[Stored items]
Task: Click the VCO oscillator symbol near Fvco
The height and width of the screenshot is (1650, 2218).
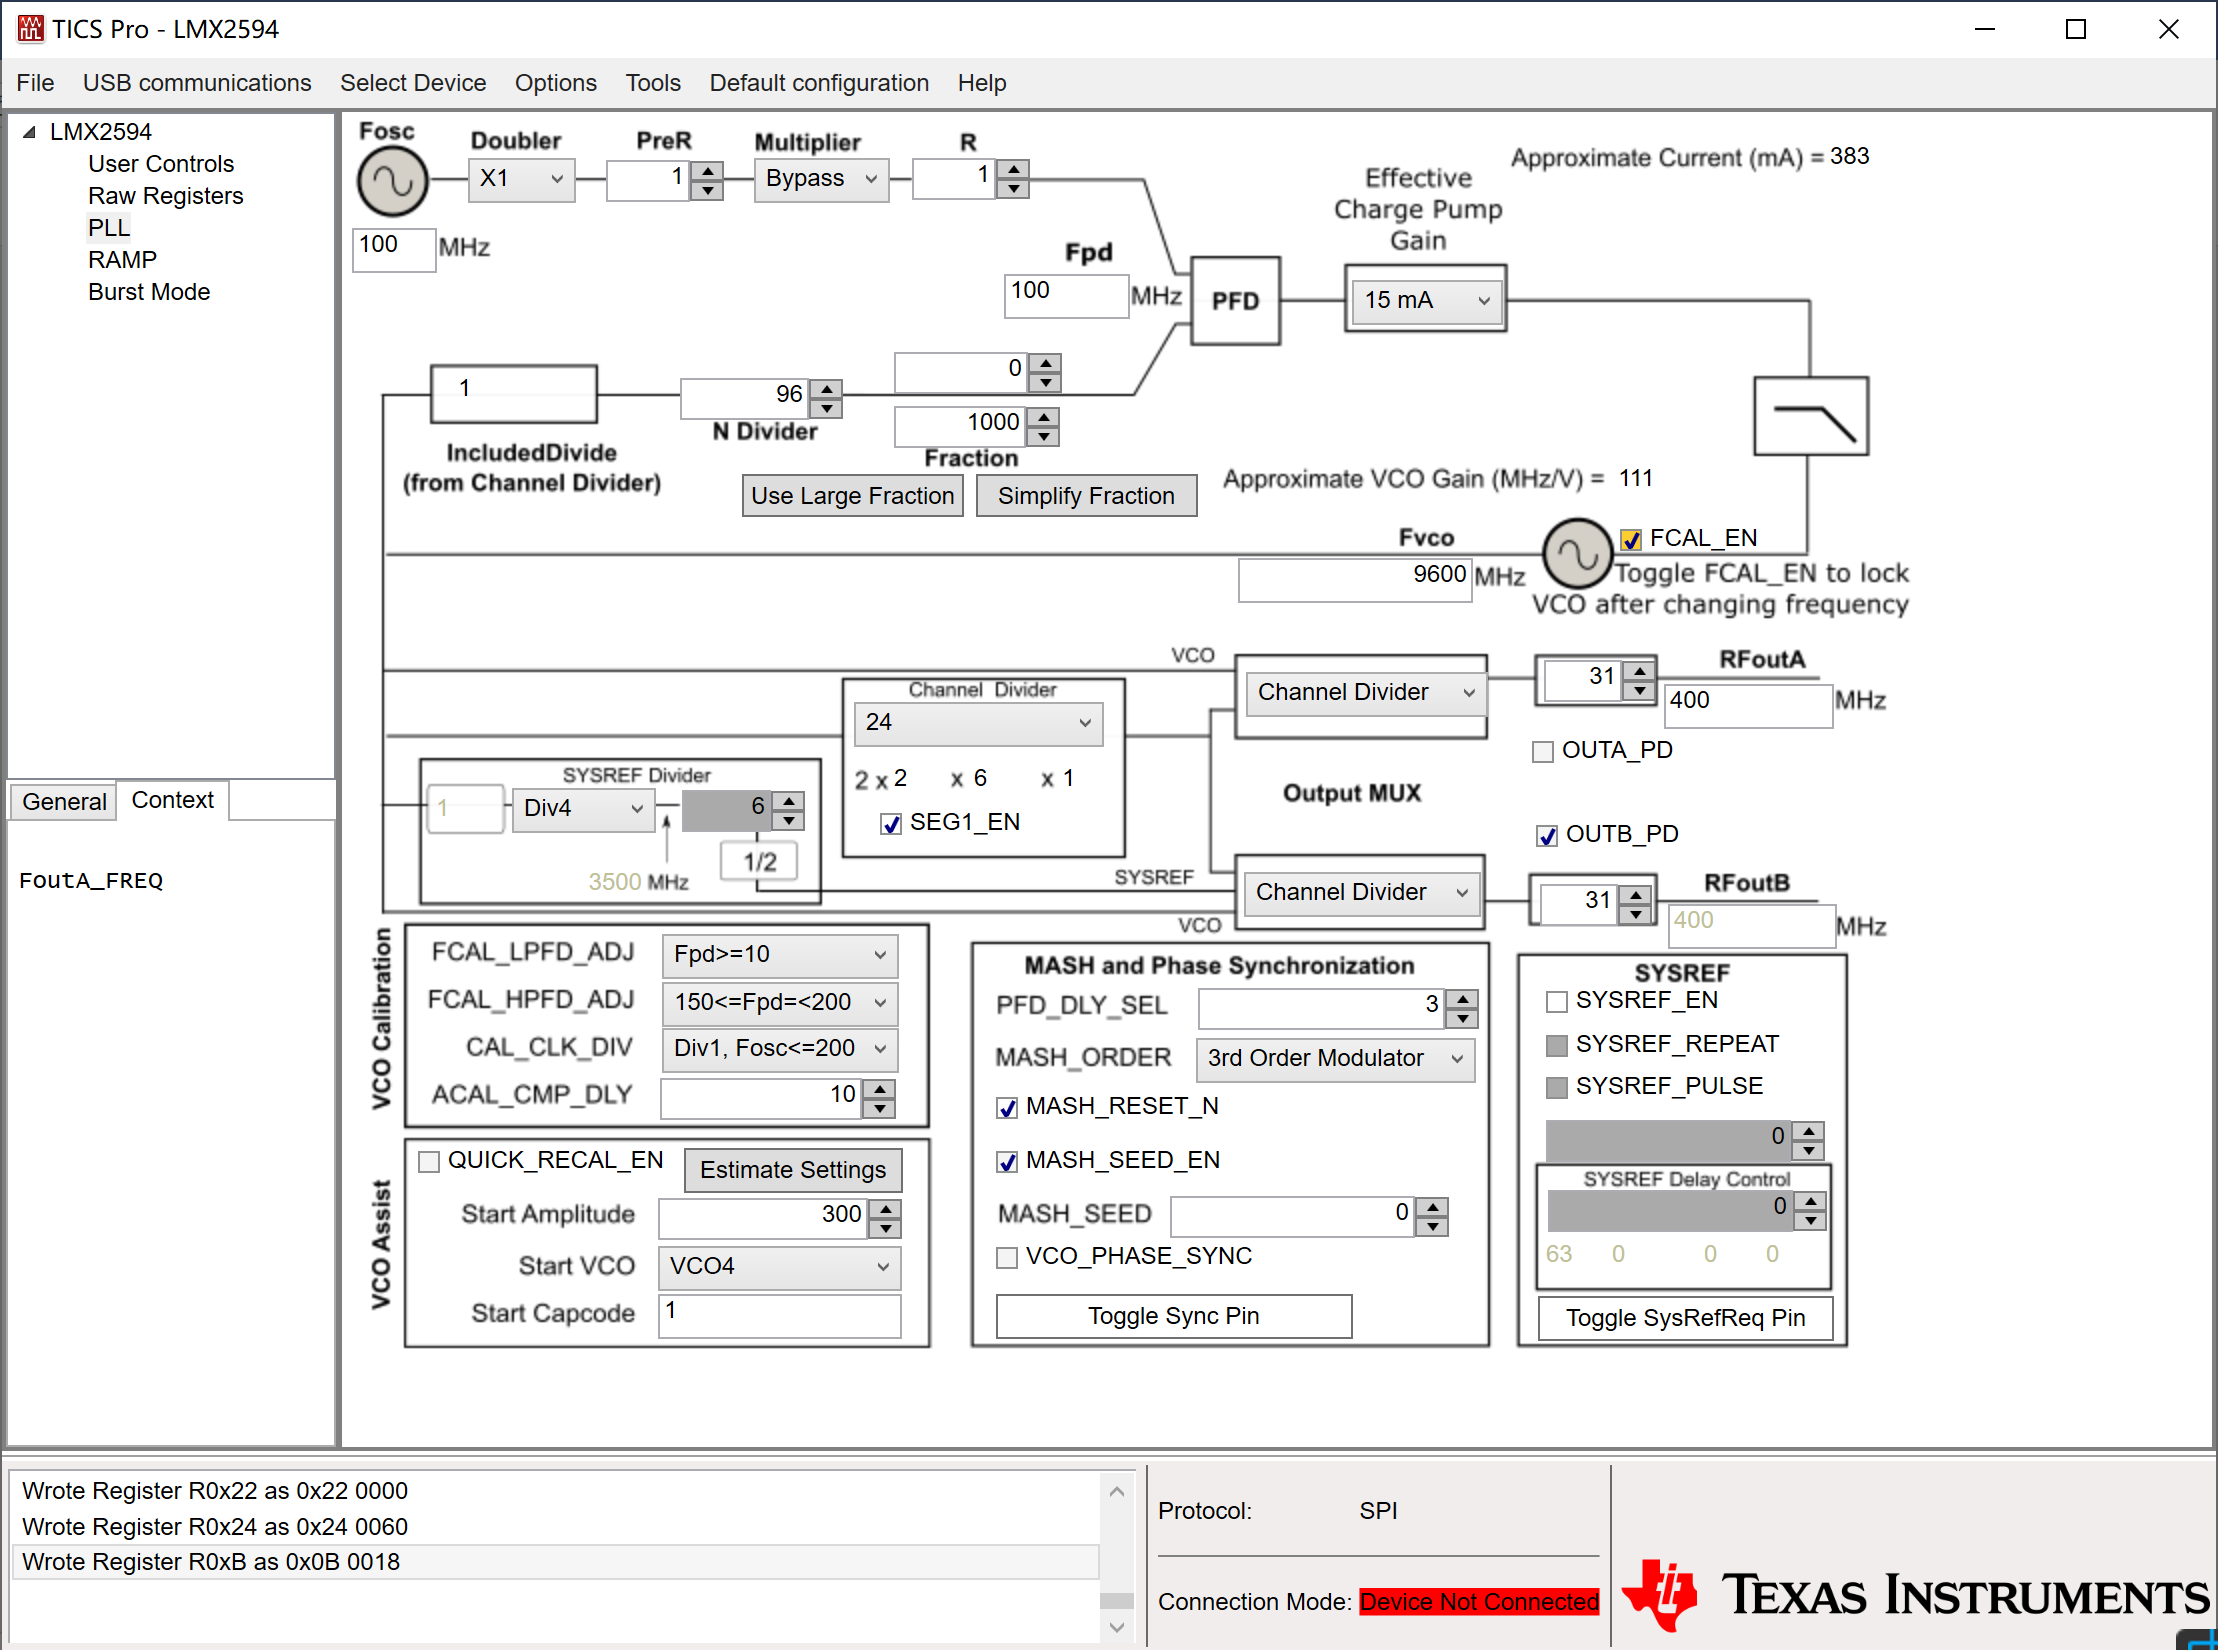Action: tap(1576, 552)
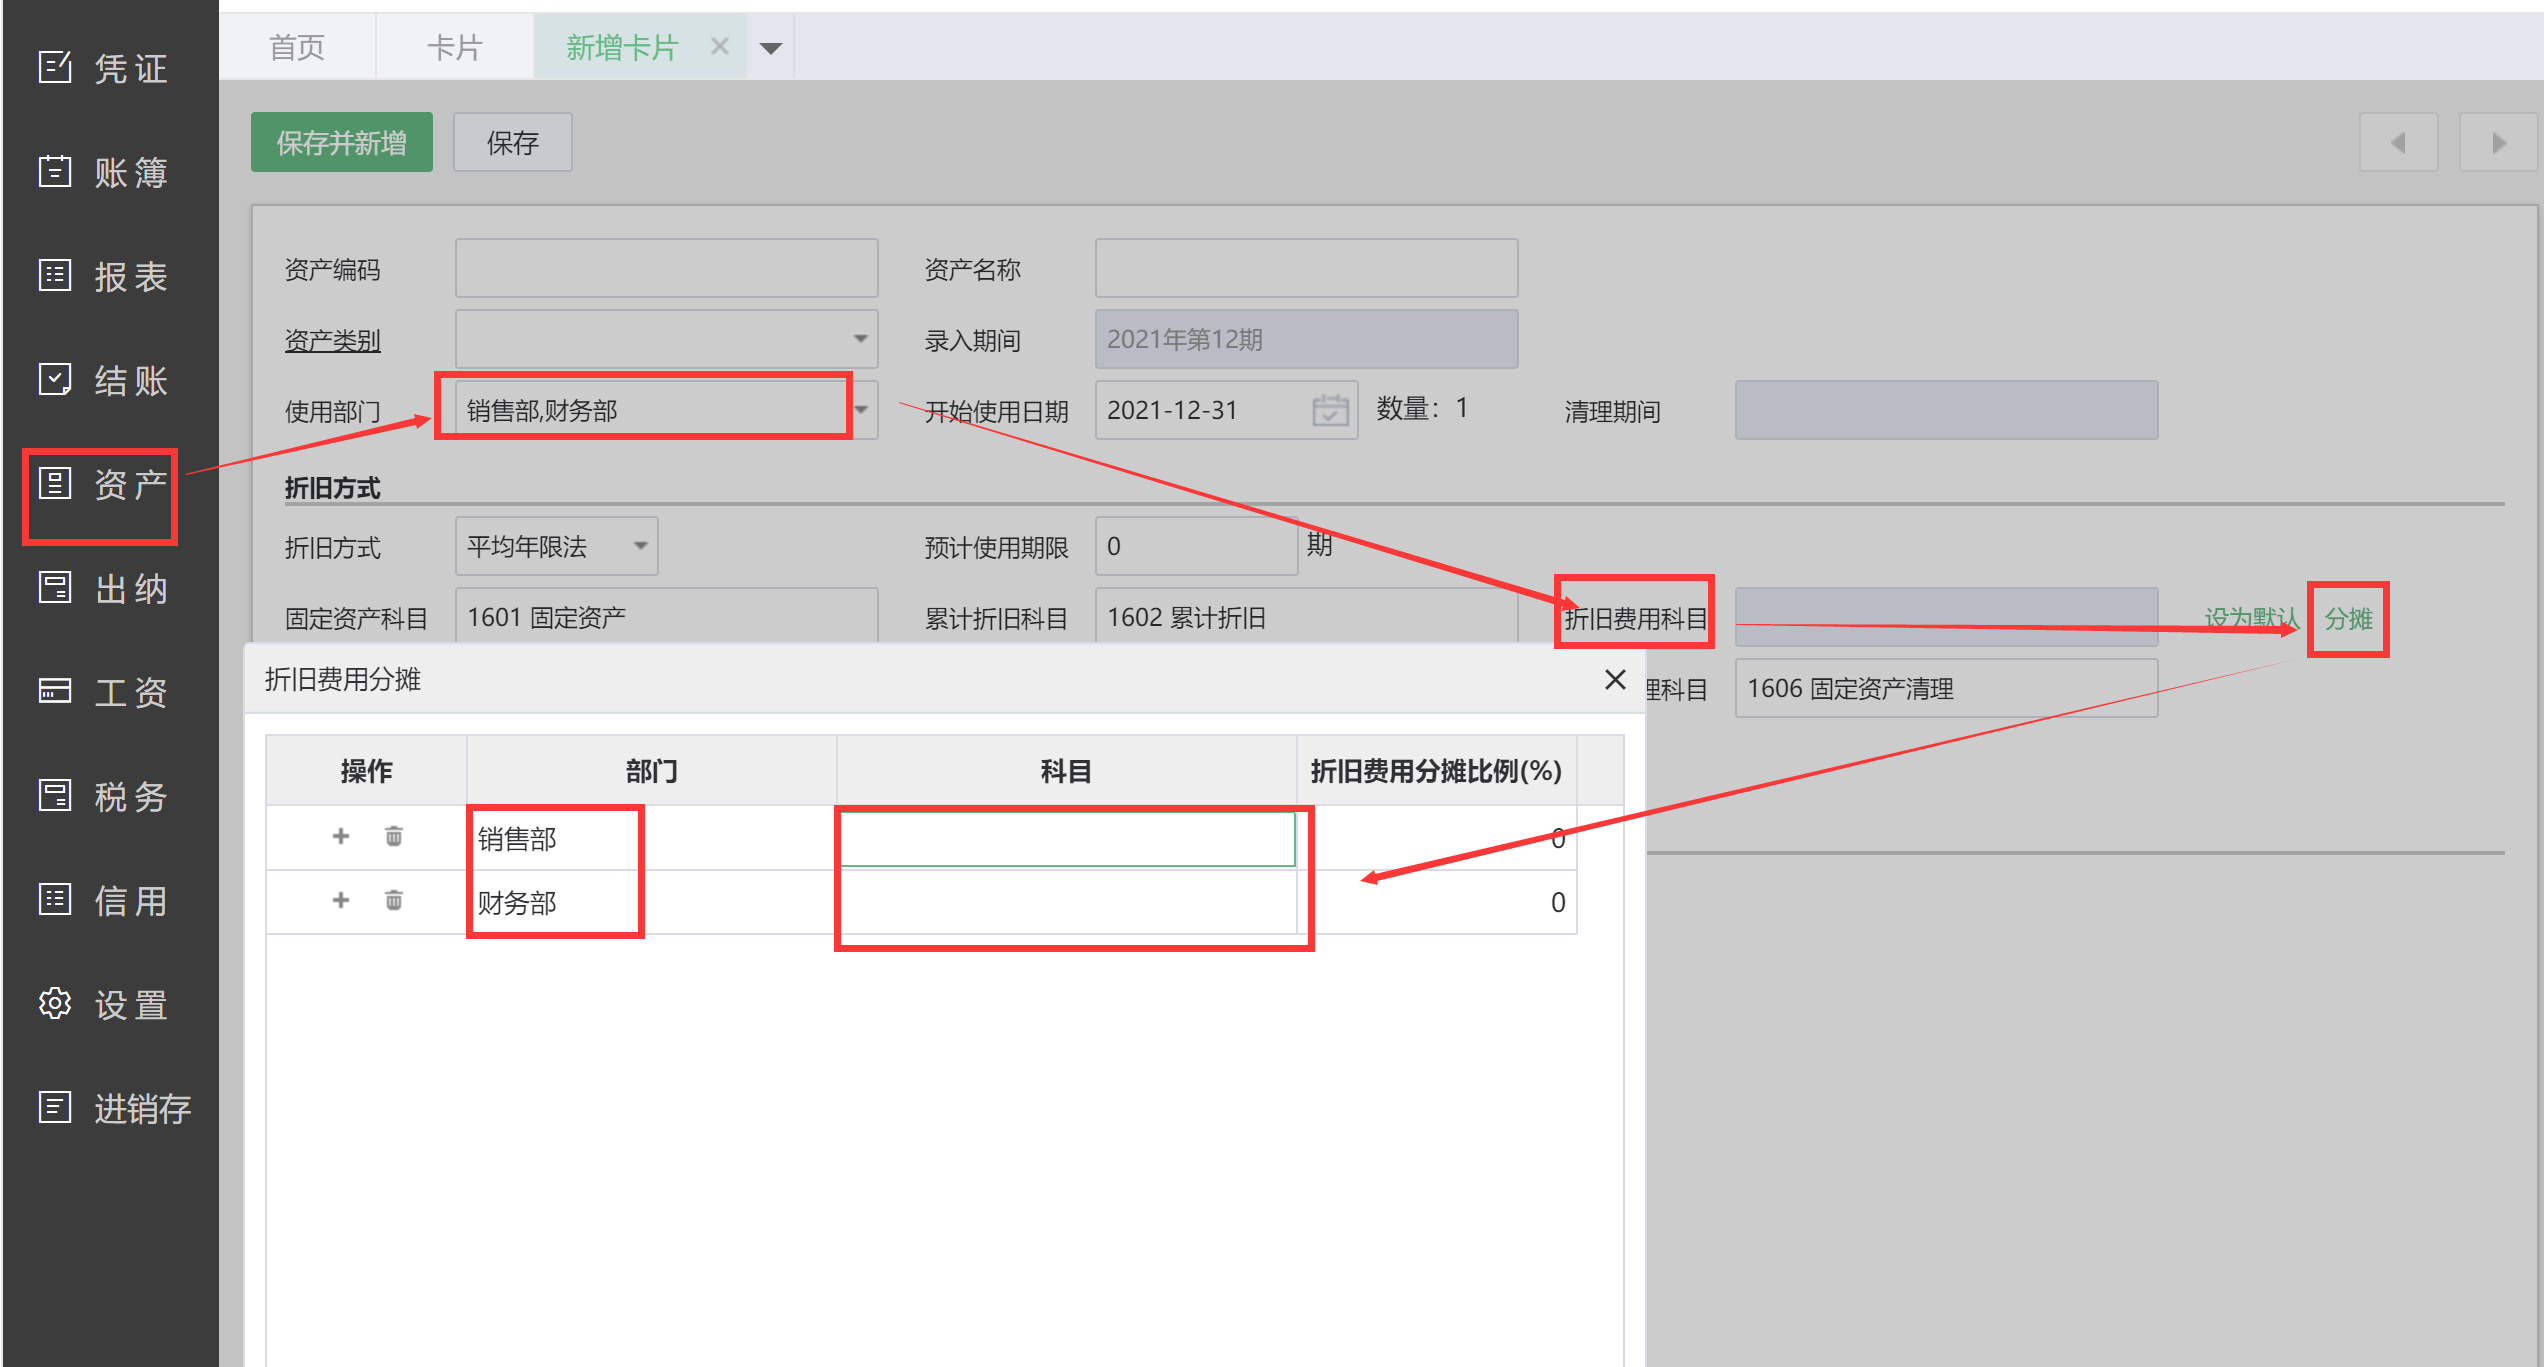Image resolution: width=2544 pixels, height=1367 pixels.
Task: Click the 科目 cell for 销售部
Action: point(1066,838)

Exercise details: Your answer must be an exact copy of the lines from the line with "The height and" to the final line of the data, both ends included, and no pictures.

Answer for this exercise:
The height and width of the screenshot is (1650, 2218).
Action: tap(1576, 552)
Image resolution: width=2544 pixels, height=1367 pixels.
Task: Click the 科目 cell for 销售部
Action: point(1066,838)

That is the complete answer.